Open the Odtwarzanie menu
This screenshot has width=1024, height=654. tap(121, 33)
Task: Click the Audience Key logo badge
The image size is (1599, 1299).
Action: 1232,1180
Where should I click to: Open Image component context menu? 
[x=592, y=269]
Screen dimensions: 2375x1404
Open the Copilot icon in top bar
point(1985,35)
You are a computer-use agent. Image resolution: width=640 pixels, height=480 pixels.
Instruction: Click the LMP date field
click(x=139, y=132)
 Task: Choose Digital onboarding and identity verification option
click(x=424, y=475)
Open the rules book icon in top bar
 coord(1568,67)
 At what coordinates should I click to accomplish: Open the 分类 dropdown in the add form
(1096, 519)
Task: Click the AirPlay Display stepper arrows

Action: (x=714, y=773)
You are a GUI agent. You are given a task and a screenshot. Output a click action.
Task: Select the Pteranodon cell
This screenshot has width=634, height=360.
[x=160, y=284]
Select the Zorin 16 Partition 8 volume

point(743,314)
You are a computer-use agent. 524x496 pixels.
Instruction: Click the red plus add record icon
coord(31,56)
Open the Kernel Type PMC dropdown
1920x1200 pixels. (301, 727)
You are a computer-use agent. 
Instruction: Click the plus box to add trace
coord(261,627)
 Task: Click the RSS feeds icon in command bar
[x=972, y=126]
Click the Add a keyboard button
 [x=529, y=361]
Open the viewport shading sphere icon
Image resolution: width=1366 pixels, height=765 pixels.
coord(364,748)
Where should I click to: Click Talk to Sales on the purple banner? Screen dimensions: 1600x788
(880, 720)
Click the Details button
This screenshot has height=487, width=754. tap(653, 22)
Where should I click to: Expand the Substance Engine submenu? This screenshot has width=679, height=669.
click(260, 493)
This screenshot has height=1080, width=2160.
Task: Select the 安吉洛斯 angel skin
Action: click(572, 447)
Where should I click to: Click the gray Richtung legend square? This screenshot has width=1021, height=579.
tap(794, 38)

■ ■ ■ ■

▶ _WHAT IS REQUIRED_: Report each line of the listing above in which the word "This" appears, copying every such line in full.

▶ _EXERCISE RESULT_:
This screenshot has width=1024, height=654. tap(121, 33)
This screenshot has width=634, height=360.
This screenshot has height=487, width=754. tap(653, 22)
Where should I click to: Expand the Substance Engine submenu? This screenshot has width=679, height=669.
This screenshot has height=1080, width=2160.
Where should I click to: Click the gray Richtung legend square? This screenshot has width=1021, height=579.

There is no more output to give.